### Assignment
Go through the data below and copy it exactly, skipping every picture.

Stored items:
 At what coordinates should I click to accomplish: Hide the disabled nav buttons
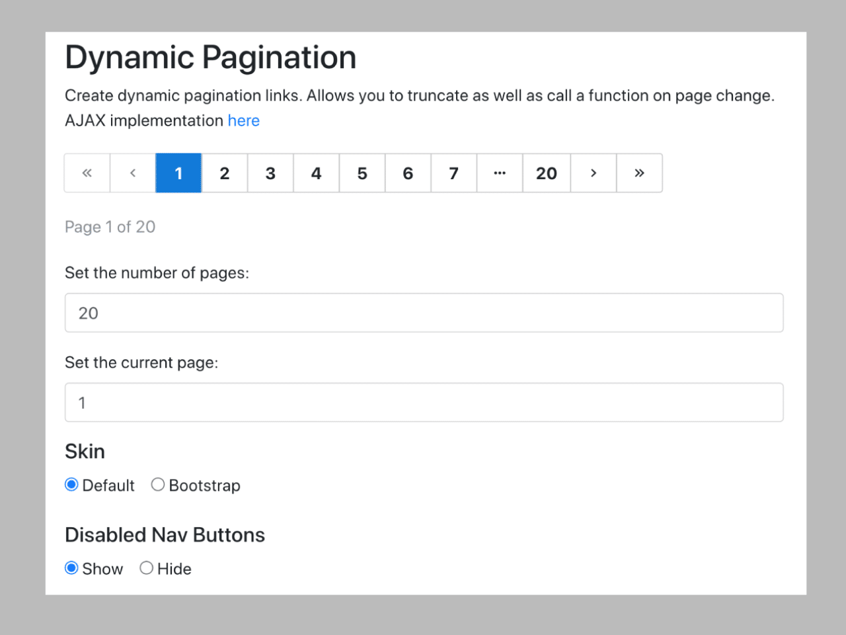pos(146,568)

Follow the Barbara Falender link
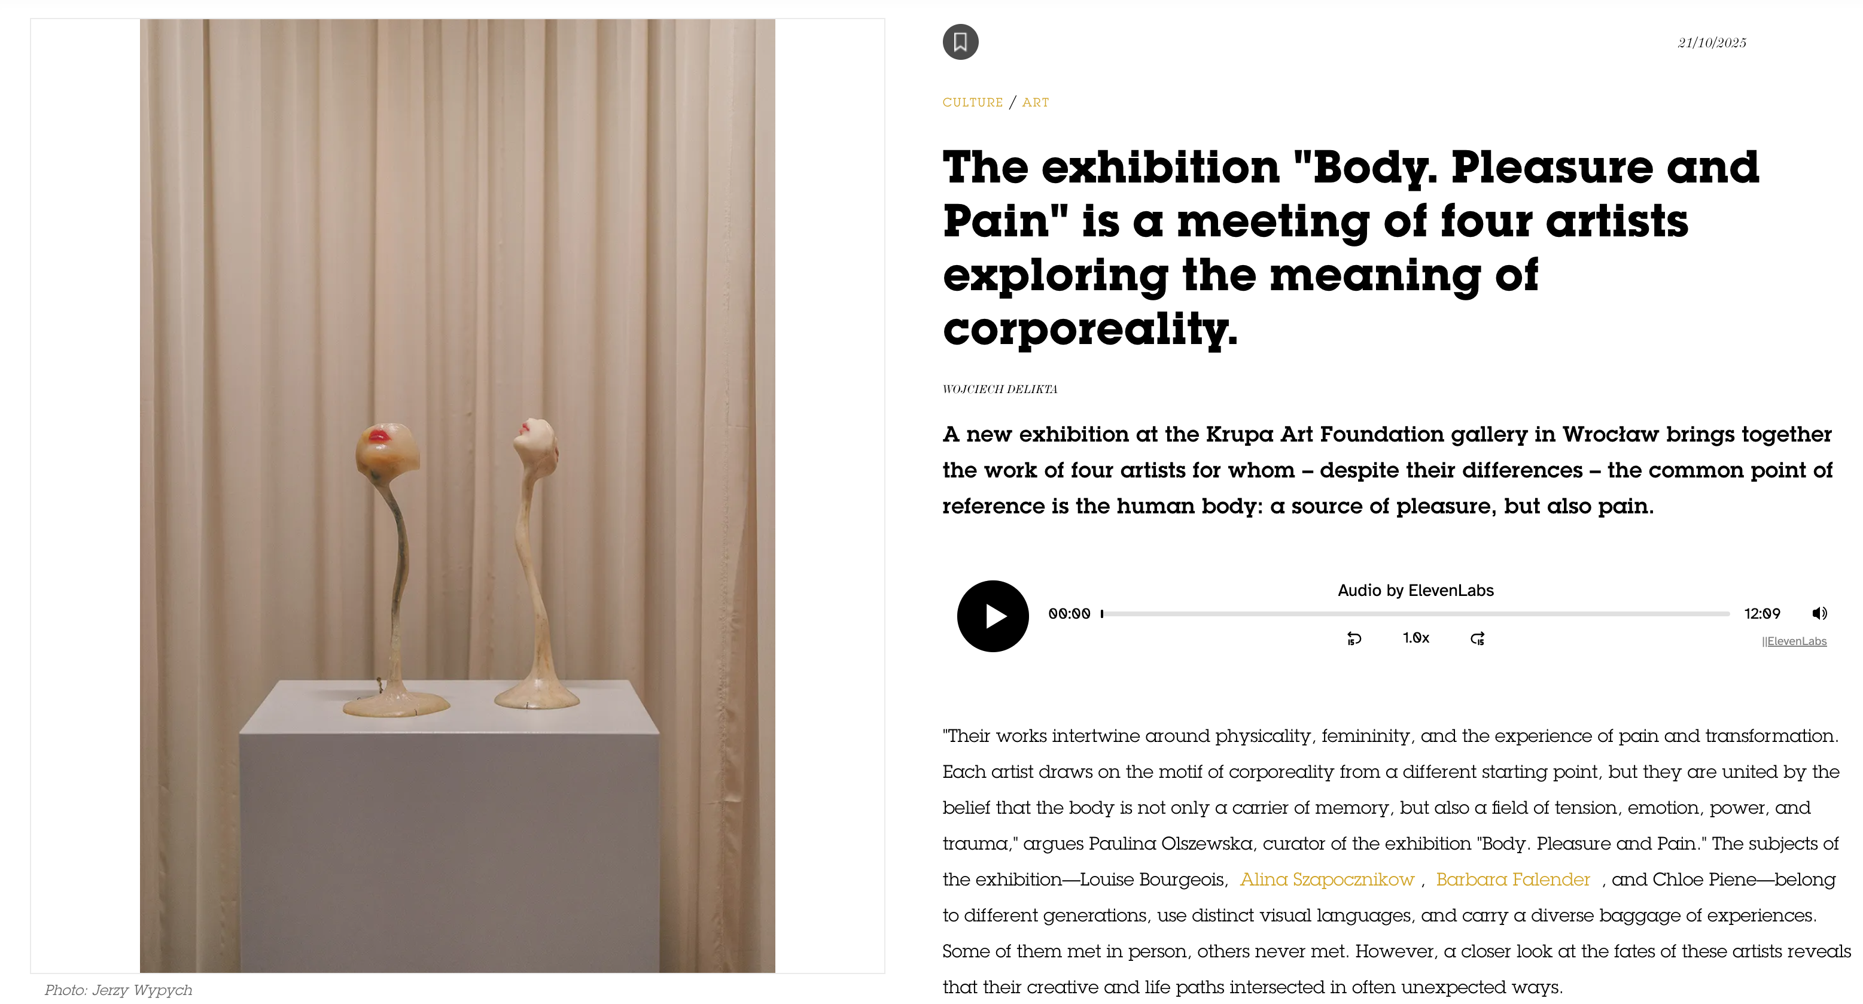tap(1512, 879)
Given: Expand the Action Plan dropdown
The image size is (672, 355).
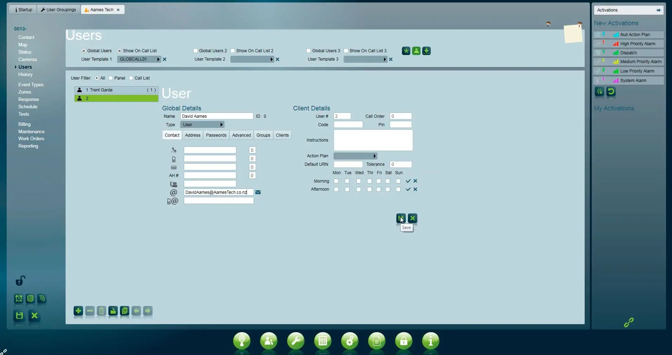Looking at the screenshot, I should pyautogui.click(x=355, y=156).
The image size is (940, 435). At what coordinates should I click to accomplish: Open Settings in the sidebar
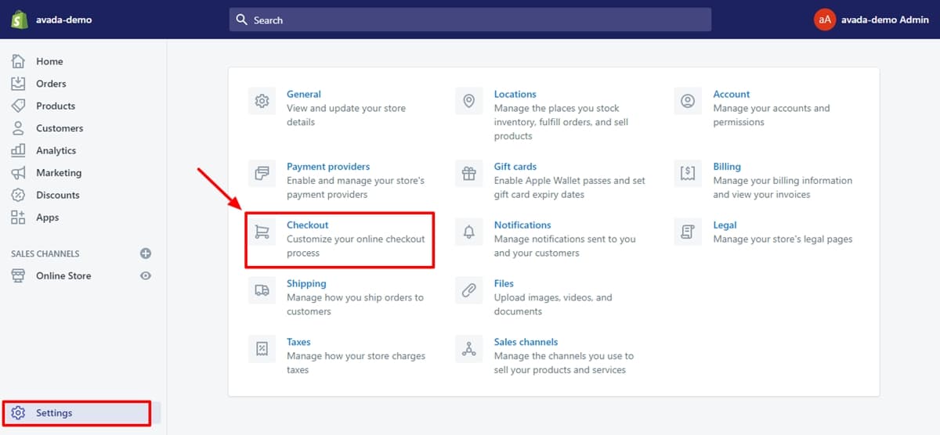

### Answer below
 At what coordinates should I click to accomplish: Hide the disabled nav buttons
pos(146,568)

Follow the Barbara Falender link
tap(1512, 879)
Given: Expand the Action Plan dropdown
The image size is (672, 355).
Looking at the screenshot, I should pyautogui.click(x=355, y=156).
The image size is (940, 435). At what coordinates should I click to accomplish: Open Settings in the sidebar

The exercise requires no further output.